On Friday 5 February, childcare practitioners took to social media, donning bright red outfits and holding home-made signs, in an effort to raise awareness of the ongoing problems within the childcare sector.
As it stands, many workers earn below the living wage and often have to deal with poor working conditions, while parents are forced to pay expensive rates for the service.
The virtual day of action, which was organised by SIPTU’s Big Start Ireland campaign, highlighted the key causes of these issues – a lack of state investment.
Currently, Ireland invests just 25% of the European average in the Early Years Education sector.
Caroline Cody Brennan, a childcare worker from Kilkenny, says she feels let down by the government.
“I really love what I do, but for the amount of work I do, to be making under the living wage, I think it’s unfair. You hear a lot of empty promises about the government investing more money and possibly giving us raises, but that seems to be all false promises,” she says.
She adds that while this is such a critical line of work, she feels like young people would not be encouraged to pursue careers in the field given the current issues.
“It’s definitely more like a vocation – you have to really care and be drawn to it. There’s obviously no way young people go into this line of work for the money.”
Eve Kavanagh, who is currently undergoing a Level 8 in Early Childhood Studies, says she feels quite disheartened by the issues highlighted last Friday.

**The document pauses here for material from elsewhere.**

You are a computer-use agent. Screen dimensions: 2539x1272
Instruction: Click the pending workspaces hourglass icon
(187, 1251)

“I’ve always loved working with children, so I knew I wanted to go into [childcare] as a career. But it’s really disheartening to think that even after completing college and putting all this time and money in, that I’ll probably make just above minimum wage. I know that’s the situation for a lot of people, but surely there’s something wrong there.
“It’s such an important job in the functioning of society, and young people just aren’t being encouraged to pursue a career in it.”

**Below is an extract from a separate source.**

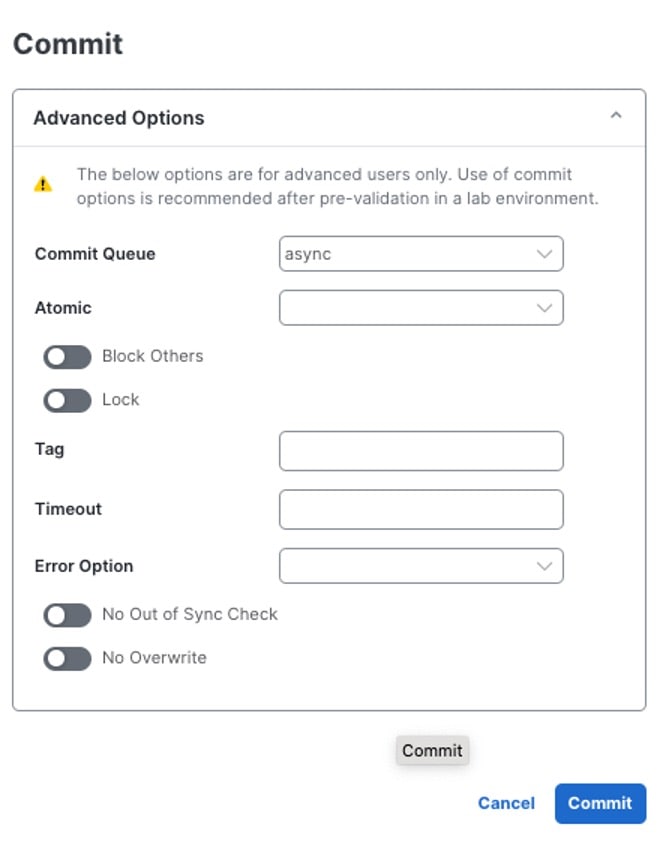Click the blue Commit button
666x848 pixels.
click(600, 803)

The virtual day of action came exactly one year after 30,000 practitioners marched in Dublin city to highlight the lack of government funding – but much has changed since then. As the Covid-19 situation unfolded, so did new issues in this sector.
Currently, childcare workers are in line to be vaccinated alongside teachers in group 11 of the government’s vaccine rollout plan.
But practitioners are now asking to be vaccinated with key workers, who fall under group six of the rollout.
A survey conducted by Amárach Research revealed that 82% of Irish adults believe childcare professionals should be vaccinated along with key workers.
Caroline and her co-workers think it is essential that childcare practitioners receive the vaccine as soon as possible.
“You see so much about primary and secondary school teachers and the urgency of vaccinating them, but it’s like people forget about childcare workers. We are in much closer proximity to the children, pre-school kids and babies can’t socially distance and they sure as hell can’t wear masks. Because of this, it really can make the workplace a scary place to be at times.
“I absolutely think we should be vaccinated along with all other key workers. We have been key workers throughout this entire pandemic. It’s not just going to protect us, it’s for the children and their families too.”
On 11 February, Big Start Ireland released an open letter to Minister Stephen Donnelly, requesting childcare workers be recognised as key workers. Diane Jackson, SIPTU organiser, wrote:
“Our members are at work despite the risk to themselves and their families, they are making an enormous sacrifice on behalf of society in the provision of what is a key service. There is a great deal of fear and anxiety amongst the workforce which has existed ever since services first reopened. We are asking that the case of this workforce is recognised.”
There has been no response as of yet about moving childcare practitioners forward for the Covid vaccine.